# Cant decide on which smoker to get.



## jrsterling (Feb 27, 2017)

All,

I have been struggling on which smoker to get.  My two options are a 22 inch WSM and a Old Country Over & Under from Academy.

Here is a link to the Old Country if you are not familiar with it.  http://www.academy.com/shop/pdp/old-country-bbq-pits-over-and-under-smoker#repChildCatid=1277366

My struggle is that these are obviously two extremely opposite types of smokers. 

Old Country:  I like the heavy gauge and style of the Over & Under.  Most of the reviews are good on this though there are some that speak of a lower quality control in the original smokers they made for the Academy.  They seem to be very well made now.  The other factor is that this would no doubt be go through some wood and need constant watching to maintain temp.  Although many would see this as a problem there is a lot of fun in sitting in the backyard manning a smoker.  It seems that this would last for decades if you take care of it.

WSM:  First off I don't think I've ever heard anyone say a bad thing about a WSM.  Everyone I talk to and read online thinks this is the best bang for the buck.  Many have won competitions with these and no doubt it produces some great meat.  The first problem I have the door in the front.  It just looks so thin and would seem to leak smoke and heat.  On the flip side many say they can hold temp for 8 hours on one load of charcoal and wood. 

Can you comment with your thoughts and on either and if you own one please share your experiences.

Thank you

JR


----------



## dirtsailor2003 (Feb 27, 2017)

I can't comment on the 22, but I have the 14.5 & the 18. Yes the door is light weight but I really don't see that as an issue.

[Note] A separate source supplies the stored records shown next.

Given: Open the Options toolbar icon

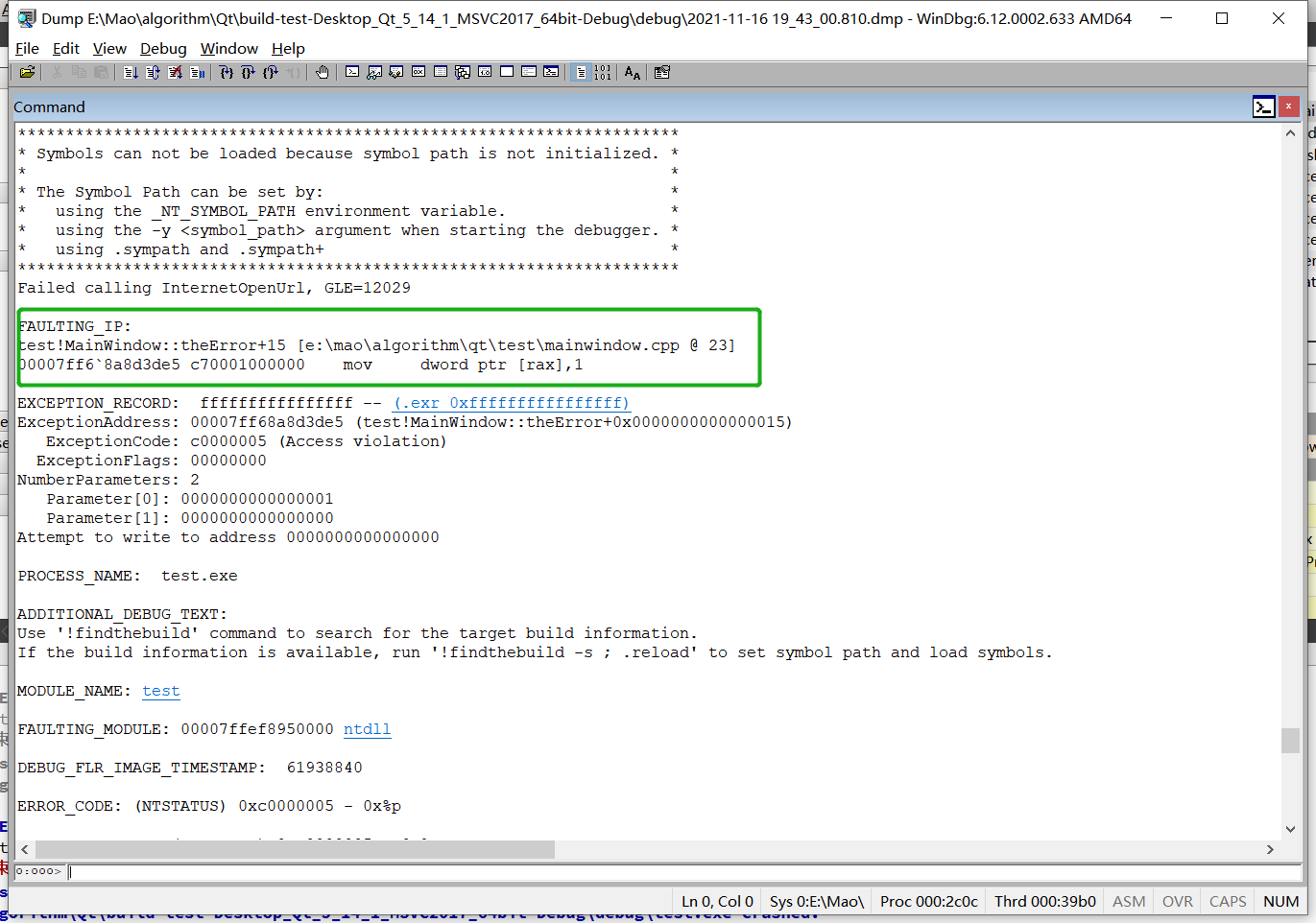Looking at the screenshot, I should [661, 72].
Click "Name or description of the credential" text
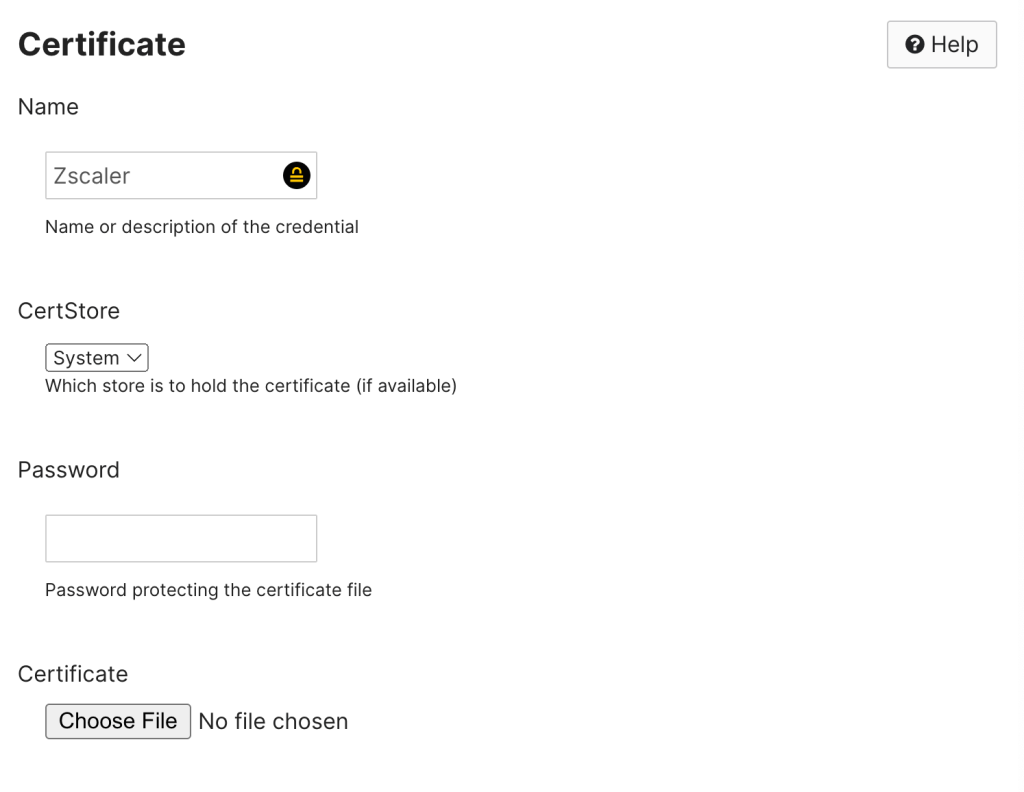This screenshot has height=792, width=1024. pyautogui.click(x=202, y=227)
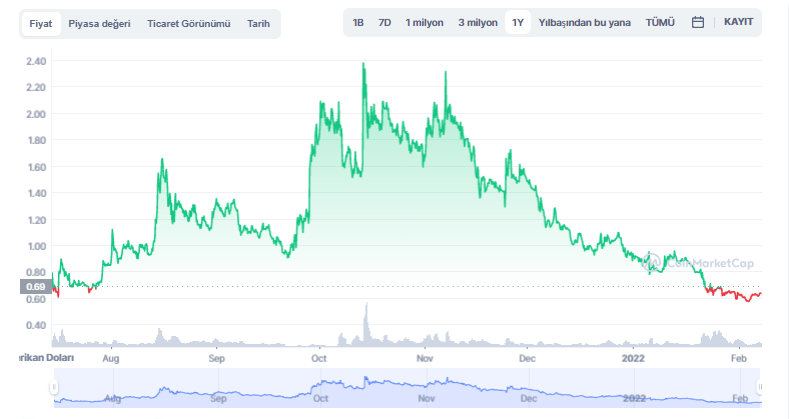Set the chart range to 3 milyon

coord(477,22)

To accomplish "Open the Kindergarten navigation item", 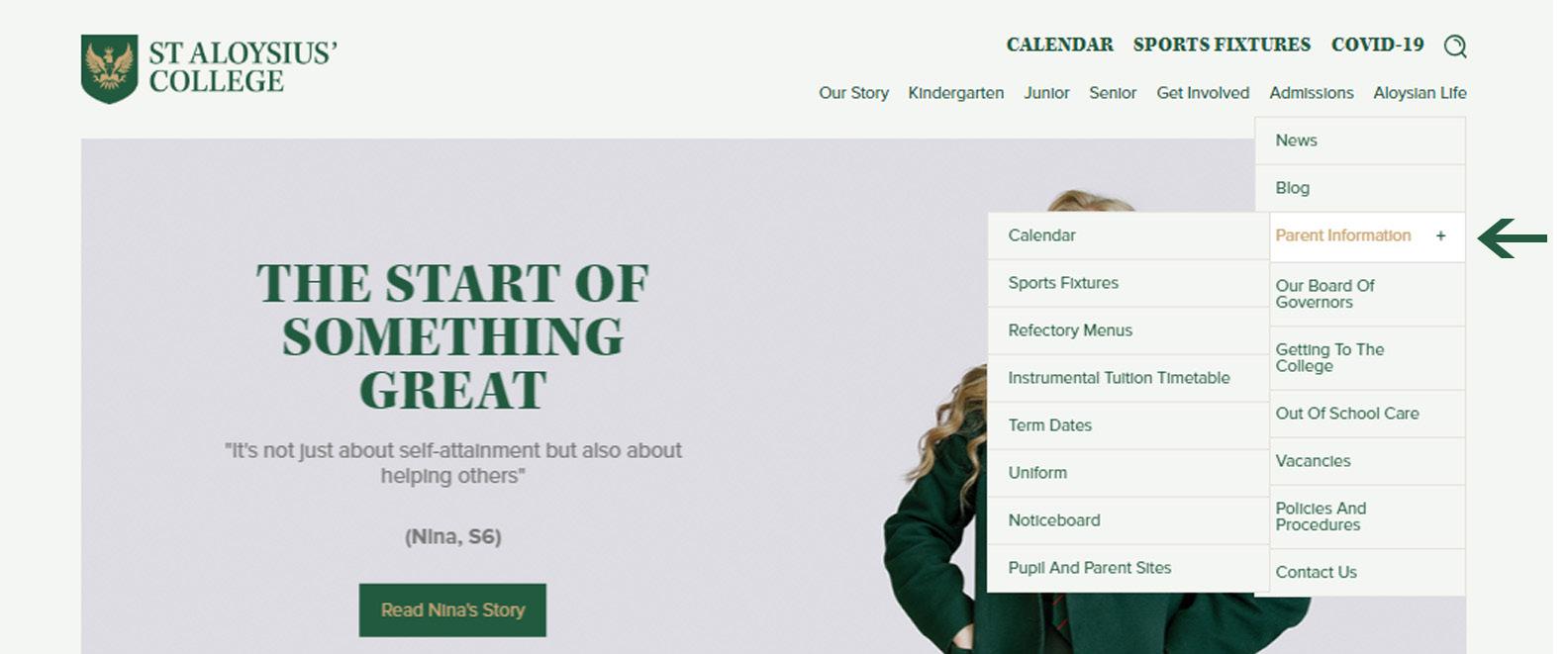I will [x=955, y=93].
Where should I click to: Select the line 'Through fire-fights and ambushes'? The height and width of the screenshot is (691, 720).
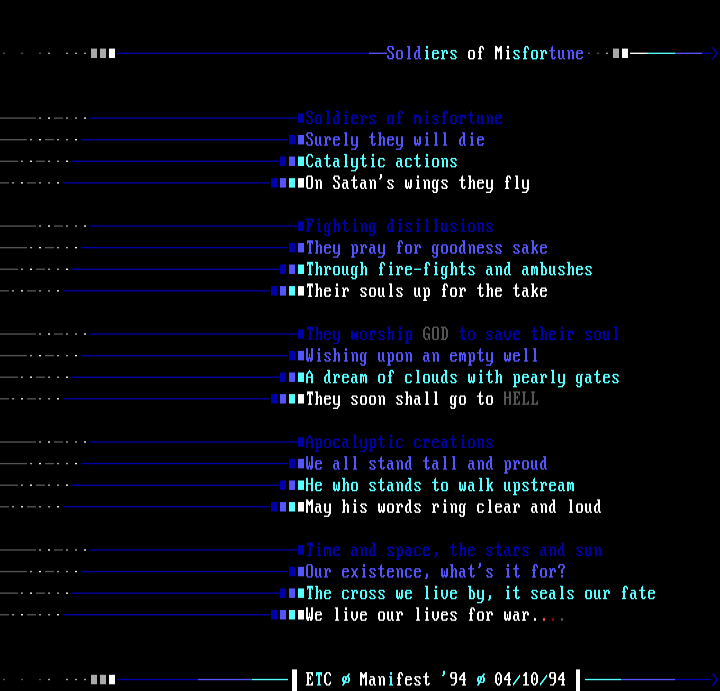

You can get a better door from Cajun Bandits. I have thought about it for my 18 but still haven't. 

One load of charcoal in the 18 and I can get 16-20 hours of cook and smoke time. 

The 14 I can get 12-14 hours. 

These are super efficient. I don't run a guru or other fan device. I don't really see the need. Some seem to think it's a needed accessory.


----------



## dirtydonkey (Feb 27, 2017)

I just bought the 18 WSM and did my first smoke on it Saturday. I couldn't be happier. I got the temp dialed in and didn't have to touch it again for a 6 hour cook. Front door did leak a little but didnt seem to effect performance, and was very little.


----------



## SmokinAl (Feb 27, 2017)

I vote WSM 22.5.

I've had one for years.

Yes they leak, but it doesn't affect the performance.

As a matter of fact if you talk to Weber they will tell you that the smoker was not designed to be air tight.

I ran mine for a couple of years with out any mods at all, then bought a BBQ Guru.

It really makes the unit totally set & forget with the flavor of charcoal & wood.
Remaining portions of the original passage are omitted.